Following the invasion of Ukraine, Burger King’s primary Russian partner claims he lacks the power to shutdown around 800 restaurants, contradicting the fast-food chain’s US corporate leadership’s claim that he had “refused” its request to close the sites.
After Restaurant Brands International president David Shear declared in an open letter that the franchisee was opposing a corporate direction to close outlets, Russian businessman Alexander Kolobov retaliated.
Kolobov believes he lacks the “authority or power” to shut down the 800 stores in reaction to the invasion, claiming his 30% stake in a joint venture with Burger King puts him “far below the control” needed to act.
Following the dispute, RBI is selling off its business operations in Russia, which it owns a 15% minority stake in.
“All shareholders must consider the impact on the employees and their families before deciding to terminate and stop operations of the franchisee, which employs roughly 25,000 people,” Kolobov said in a statement to the BBC.
Burger King’s parent firm has stated that it intends to sell its Russian business assets.
RBI did not respond to a request for comment on his views right away.
Burger King’s owner operates in Russia through a joint venture with Kolobov, investment firm Investment Capital Ukraine, and VTB Capital, a subsidiary of Russia’s VTB Bank, according to RBI’s Shear.
Shear’s position in the open letter describing Burger King’s conundrum in Russia was disputed by Kolobov’s reaction. Shear said that Kolobov is “responsible for the day-to-day operations and oversight of the 800 restaurants in Russia” in the lengthy statement.
“We contacted the company’s chief operator and demanded that Burger King restaurants throughout Russia be shut down.” Shear stated, “They have declined to do so.”
Burger King couldn’t close without Kolobov’s permission or interference from Russian authorities, who have become increasingly antagonistic to Western businesses, according to Shear.
RBI has “stopped all corporate assistance” for Burger King stores in Russia, according to Shear, and aims to give any earnings from the agreement, including the sale of its ownership portion, to the UN refugee agency.
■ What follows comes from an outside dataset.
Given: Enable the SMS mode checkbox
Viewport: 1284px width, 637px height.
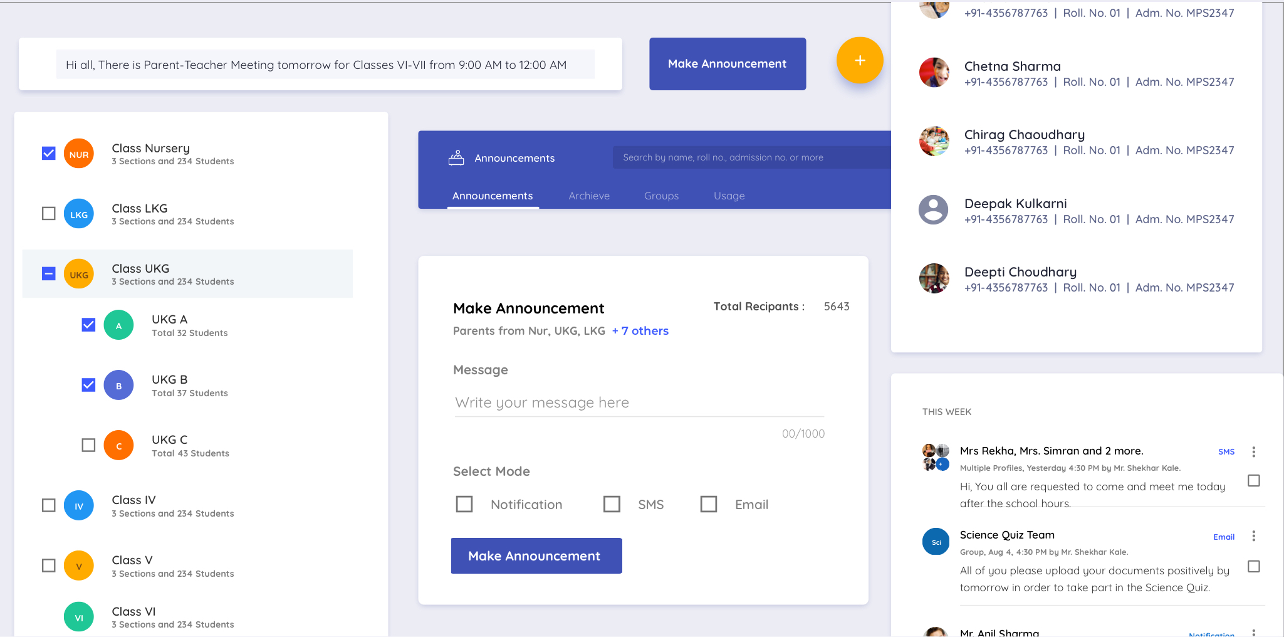Looking at the screenshot, I should point(612,504).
“Would we wish to immediately cease all Burger King operations in Russia?” Yes. Are we able to put a halt to operations right now? “No,” Shear clarified.
The dispute between RBI and one of its business partners exemplifies the difficulties that several Western corporations have had in winding down their activities in Russia in reaction to the Kremlin’s invasion.
McDonald’s, Burger King’s fast food rival, closed all of its restaurants in Russia, only to have a local operator known as “Uncle Vanya” file a trademark application with a logo that is virtually identical to its “golden arches” in an apparent attempt to take over the company.